Just after 8 a.m. a throaty siren blasted off down at the airstrip.
‘That’s the boss flying in!’ Tenzing announced.
Kami and Nima bolted down the last of their breakfast chapattis and followed the Sirdar down to the runway. As they approached, the hornet buzz of an incoming aircraft was echoing around the walls of the valley.
Kami had seen aeroplanes passing overhead in his village but never at close hand. The shiny green and white turbo prop that finally bounced onto the runway seemed to him more like a toy than anything, dwarfed as it was by the stupendous snow-dusted walls that surrounded the town.

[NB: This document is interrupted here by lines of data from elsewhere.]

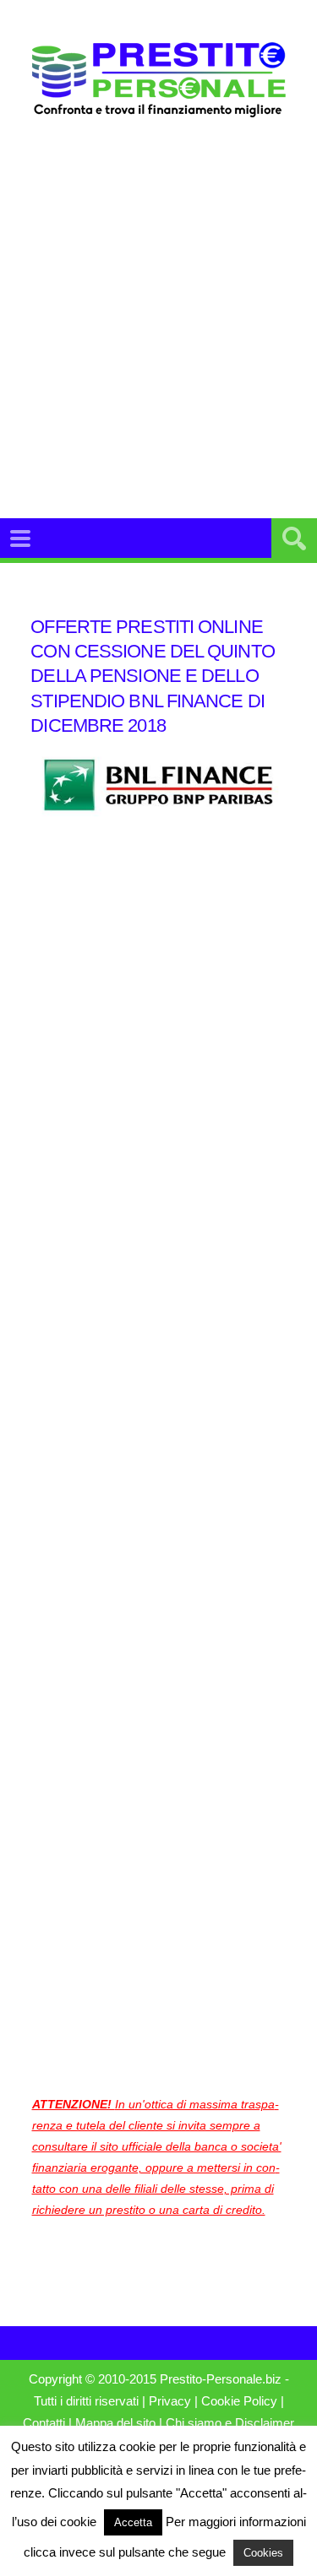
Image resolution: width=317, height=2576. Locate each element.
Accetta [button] (133, 2522)
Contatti (44, 2423)
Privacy (170, 2401)
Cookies (263, 2552)
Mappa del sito (115, 2423)
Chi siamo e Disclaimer (230, 2423)
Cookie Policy (239, 2401)
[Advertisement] (158, 318)
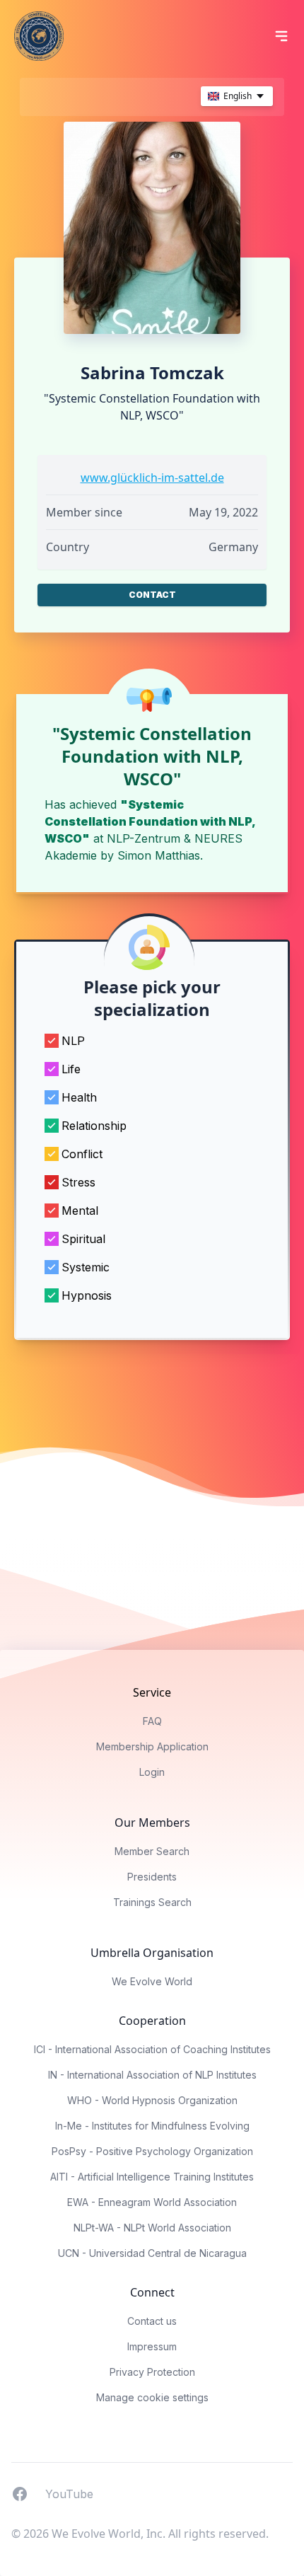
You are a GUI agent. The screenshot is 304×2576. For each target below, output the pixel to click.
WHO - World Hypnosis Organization (152, 2100)
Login (152, 1772)
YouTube (69, 2493)
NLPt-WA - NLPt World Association (152, 2228)
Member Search (152, 1851)
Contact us (152, 2321)
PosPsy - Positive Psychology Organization (152, 2151)
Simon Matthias (158, 855)
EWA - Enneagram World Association (152, 2202)
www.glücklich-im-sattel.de (152, 477)
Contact (152, 594)
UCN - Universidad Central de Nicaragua (152, 2253)
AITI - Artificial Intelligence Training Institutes (152, 2177)
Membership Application (152, 1746)
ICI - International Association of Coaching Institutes (152, 2049)
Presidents (152, 1877)
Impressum (152, 2346)
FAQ (152, 1721)
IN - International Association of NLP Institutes (152, 2075)
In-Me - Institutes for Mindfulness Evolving (152, 2126)
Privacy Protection (152, 2372)
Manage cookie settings (152, 2397)
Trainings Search (152, 1902)
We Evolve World (152, 1981)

A film crew exited the aircraft, scurrying towards the front of the plane to frame up a shot before yelling back.
‘OK. We’re rolling.’
That was the cue for Alex Brennan to make his entrance, stepping confidently from the cabin of the little plane and moving swiftly to shake hands with a row of local dignitaries who had turned out to greet him.
‘That’s the boss,’ Tenzing said to Kami.
Kami was impressed by his first view of Alex Brennan; he was a physically imposing figure already dressed for the high mountains.
‘Hi guys.’ Brennan shook hands with each of the waiting Sherpas. ‘Good to see you all.’
Other Westerners were brought over to meet the Sherpa team; the two-man film crew, a pretty female journalist called Sasha, and a couple of burly, unsmiling characters who were introduced only as ‘friends’ of the boss.
It should have taken five minutes to walk from the airfield to the town, but in fact it took almost an hour. News of Alex Brennan’s arrival had spread like wildfire and a whole bunch of trekkers, for the most part American, were keen to shake his hand and have a photo taken with the great man.
‘A pleasure to meet you, ma’am. Thank you for your kind words. A pleasure to meet you, sir … ’ And so it went on, with well-wishers from Texas, from Illinois, from Montana and Oregon.